**WORK INSTRUCTION**
Scan the data below and report how many lines include the word "blue". Nothing else is wanted.

**DATA TO EXAMINE**
###
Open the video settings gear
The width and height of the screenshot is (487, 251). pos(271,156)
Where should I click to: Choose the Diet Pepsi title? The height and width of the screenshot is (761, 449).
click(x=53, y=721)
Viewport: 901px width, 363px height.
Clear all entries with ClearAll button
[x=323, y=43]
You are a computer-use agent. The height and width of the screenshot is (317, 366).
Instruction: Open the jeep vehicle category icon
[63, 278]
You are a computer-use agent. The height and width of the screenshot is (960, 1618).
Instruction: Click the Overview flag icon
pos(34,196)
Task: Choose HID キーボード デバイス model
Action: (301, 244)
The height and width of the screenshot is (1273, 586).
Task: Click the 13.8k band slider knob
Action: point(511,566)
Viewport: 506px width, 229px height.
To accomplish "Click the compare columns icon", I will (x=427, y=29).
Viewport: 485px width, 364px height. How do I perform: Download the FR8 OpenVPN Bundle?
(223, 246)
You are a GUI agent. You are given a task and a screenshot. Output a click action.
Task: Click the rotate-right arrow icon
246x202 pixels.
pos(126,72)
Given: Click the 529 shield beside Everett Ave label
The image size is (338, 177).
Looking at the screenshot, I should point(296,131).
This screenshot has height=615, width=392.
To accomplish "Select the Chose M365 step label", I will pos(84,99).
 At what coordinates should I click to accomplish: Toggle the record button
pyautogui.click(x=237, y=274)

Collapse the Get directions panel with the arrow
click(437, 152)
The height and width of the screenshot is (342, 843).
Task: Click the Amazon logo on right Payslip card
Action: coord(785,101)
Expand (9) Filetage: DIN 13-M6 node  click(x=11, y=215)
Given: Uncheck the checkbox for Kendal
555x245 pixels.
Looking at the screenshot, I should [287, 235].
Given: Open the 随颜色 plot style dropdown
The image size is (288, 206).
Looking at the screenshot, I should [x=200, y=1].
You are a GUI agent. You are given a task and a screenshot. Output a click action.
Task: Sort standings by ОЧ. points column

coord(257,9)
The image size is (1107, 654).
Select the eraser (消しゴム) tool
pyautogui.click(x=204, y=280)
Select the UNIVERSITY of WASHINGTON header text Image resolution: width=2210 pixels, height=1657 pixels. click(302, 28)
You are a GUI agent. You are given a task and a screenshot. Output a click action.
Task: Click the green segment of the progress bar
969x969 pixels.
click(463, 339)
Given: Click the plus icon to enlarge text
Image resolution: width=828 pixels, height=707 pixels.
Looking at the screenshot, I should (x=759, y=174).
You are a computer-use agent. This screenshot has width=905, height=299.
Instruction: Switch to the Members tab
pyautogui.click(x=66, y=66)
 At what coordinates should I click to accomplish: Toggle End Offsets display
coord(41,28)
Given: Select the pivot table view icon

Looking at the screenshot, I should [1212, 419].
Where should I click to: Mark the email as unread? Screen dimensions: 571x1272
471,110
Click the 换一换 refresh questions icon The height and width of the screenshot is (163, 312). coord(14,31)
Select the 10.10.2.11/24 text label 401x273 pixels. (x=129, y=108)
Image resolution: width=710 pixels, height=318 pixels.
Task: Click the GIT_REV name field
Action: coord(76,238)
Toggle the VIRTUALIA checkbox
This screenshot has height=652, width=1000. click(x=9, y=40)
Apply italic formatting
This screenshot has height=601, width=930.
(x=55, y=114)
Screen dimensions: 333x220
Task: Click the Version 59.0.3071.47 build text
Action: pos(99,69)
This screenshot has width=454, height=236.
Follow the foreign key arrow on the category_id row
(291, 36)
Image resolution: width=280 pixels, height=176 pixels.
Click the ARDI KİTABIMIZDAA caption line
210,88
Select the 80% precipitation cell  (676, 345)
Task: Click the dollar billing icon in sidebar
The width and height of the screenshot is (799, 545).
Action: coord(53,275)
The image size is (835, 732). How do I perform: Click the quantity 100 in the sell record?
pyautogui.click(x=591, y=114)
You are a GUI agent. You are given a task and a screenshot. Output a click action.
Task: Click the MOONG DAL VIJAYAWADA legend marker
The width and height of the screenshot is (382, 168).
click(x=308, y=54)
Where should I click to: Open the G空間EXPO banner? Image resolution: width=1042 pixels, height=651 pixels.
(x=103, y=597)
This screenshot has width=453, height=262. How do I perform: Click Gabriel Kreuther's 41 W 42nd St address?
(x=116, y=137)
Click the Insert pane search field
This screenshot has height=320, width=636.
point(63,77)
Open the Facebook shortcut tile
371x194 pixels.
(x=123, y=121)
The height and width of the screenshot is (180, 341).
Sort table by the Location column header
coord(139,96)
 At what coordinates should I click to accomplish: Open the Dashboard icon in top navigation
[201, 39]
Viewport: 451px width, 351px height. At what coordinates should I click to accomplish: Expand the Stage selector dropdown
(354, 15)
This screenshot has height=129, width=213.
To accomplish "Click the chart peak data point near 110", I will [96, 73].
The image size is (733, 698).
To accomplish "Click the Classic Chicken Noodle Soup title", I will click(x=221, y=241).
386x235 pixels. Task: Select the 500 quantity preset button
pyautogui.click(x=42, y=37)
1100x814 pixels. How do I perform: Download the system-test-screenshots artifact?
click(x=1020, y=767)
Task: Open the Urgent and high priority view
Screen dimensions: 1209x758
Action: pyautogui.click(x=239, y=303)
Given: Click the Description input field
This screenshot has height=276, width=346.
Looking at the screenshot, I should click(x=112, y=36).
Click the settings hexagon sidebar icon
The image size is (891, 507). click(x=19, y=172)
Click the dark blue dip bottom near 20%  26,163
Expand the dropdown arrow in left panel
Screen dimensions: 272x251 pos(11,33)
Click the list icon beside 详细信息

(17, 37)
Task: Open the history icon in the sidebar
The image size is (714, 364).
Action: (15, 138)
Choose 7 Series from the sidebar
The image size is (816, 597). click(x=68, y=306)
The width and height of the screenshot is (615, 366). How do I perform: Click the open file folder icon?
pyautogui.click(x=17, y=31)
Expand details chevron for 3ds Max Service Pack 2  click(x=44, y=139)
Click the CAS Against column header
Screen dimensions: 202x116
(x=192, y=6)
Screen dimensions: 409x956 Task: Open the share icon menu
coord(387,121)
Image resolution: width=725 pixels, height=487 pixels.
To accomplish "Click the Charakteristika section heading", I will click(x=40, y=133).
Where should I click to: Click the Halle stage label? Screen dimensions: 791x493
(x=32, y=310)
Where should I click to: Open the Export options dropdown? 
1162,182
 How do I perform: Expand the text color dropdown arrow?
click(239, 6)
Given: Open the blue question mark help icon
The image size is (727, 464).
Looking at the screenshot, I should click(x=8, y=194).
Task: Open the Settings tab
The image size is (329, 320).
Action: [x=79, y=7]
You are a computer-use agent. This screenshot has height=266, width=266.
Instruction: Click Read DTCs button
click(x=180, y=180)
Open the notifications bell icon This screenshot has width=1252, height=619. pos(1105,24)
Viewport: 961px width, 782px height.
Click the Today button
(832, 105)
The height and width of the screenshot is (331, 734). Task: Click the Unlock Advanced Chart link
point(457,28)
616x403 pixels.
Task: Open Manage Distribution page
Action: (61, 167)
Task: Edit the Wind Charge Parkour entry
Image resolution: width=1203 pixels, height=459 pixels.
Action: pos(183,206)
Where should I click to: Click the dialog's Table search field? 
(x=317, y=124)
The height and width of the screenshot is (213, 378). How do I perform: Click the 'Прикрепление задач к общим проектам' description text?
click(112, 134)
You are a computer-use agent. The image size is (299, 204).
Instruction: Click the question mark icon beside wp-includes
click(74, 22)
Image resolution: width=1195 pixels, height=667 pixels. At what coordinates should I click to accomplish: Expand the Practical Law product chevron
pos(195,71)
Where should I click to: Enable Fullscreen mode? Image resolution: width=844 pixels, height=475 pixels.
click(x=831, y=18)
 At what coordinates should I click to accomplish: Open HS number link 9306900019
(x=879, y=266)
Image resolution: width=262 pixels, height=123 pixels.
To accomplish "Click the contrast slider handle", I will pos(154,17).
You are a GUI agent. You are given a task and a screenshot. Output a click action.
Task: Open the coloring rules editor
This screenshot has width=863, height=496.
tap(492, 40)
###
**OUTPUT FOR THIS TASK**
2